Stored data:
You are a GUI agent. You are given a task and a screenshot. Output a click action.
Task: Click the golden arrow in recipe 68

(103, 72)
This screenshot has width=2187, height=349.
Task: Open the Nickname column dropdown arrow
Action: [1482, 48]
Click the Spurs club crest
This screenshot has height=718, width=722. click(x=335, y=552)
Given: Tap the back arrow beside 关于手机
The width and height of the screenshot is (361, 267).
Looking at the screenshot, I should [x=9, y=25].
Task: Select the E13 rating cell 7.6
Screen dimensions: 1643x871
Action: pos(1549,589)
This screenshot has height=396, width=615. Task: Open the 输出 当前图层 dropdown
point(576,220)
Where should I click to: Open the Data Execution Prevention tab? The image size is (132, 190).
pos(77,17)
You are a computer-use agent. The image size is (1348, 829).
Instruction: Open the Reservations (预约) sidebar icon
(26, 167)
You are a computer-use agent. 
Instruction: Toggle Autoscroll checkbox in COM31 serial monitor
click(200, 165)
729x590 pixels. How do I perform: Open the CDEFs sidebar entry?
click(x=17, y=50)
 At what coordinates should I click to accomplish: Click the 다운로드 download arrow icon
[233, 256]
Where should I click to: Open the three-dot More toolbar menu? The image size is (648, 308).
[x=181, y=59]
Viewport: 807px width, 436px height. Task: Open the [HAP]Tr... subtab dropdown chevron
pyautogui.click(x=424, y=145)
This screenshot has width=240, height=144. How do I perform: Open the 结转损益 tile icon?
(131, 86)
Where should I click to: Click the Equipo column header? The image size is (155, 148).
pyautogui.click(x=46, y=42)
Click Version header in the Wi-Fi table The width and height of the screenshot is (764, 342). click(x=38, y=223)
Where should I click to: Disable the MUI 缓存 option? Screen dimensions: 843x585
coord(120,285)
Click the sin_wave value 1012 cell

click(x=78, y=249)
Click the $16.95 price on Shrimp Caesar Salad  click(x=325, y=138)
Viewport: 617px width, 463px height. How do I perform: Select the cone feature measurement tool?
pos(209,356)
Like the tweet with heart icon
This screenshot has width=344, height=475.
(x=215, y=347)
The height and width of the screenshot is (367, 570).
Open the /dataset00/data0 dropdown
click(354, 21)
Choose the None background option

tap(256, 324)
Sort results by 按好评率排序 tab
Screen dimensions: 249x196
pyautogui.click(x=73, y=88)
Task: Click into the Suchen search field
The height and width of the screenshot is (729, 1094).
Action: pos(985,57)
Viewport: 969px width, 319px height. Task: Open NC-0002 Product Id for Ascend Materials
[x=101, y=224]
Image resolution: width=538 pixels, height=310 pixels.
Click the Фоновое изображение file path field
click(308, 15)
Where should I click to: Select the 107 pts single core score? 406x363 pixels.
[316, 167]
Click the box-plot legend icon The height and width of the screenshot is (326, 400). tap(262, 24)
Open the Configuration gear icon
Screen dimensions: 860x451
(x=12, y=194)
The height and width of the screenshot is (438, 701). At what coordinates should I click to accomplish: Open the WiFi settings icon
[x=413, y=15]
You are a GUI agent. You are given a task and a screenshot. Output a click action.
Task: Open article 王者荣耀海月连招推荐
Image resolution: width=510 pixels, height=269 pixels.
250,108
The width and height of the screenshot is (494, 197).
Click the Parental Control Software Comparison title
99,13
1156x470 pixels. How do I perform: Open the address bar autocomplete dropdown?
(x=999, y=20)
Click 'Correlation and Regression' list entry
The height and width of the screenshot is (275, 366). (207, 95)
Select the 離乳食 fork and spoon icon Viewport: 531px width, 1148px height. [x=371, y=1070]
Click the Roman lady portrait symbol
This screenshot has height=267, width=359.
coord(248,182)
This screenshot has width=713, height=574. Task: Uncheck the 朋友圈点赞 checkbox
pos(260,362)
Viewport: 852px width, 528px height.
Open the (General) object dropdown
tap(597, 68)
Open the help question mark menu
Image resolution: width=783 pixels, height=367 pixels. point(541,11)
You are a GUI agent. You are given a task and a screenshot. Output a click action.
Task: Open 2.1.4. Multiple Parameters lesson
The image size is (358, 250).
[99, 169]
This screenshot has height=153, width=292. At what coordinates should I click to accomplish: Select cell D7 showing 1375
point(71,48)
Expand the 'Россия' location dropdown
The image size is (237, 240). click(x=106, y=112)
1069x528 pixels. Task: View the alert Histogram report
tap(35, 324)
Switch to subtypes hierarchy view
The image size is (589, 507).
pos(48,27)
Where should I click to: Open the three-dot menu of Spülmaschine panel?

* _WORK ORDER_
Could you please copy the lines above exactly, beginning at the first and ending at the line that contains "Given: Tap the back arrow beside 关于手机"?

* _RESPONSE TO THIS TASK_
You are a GUI agent. You are given a task and a screenshot. Output a click action.
Task: Click the golden arrow in recipe 68

(103, 72)
This screenshot has width=2187, height=349.
Task: Open the Nickname column dropdown arrow
Action: [1482, 48]
Click the Spurs club crest
This screenshot has height=718, width=722. click(x=335, y=552)
Given: Tap the back arrow beside 关于手机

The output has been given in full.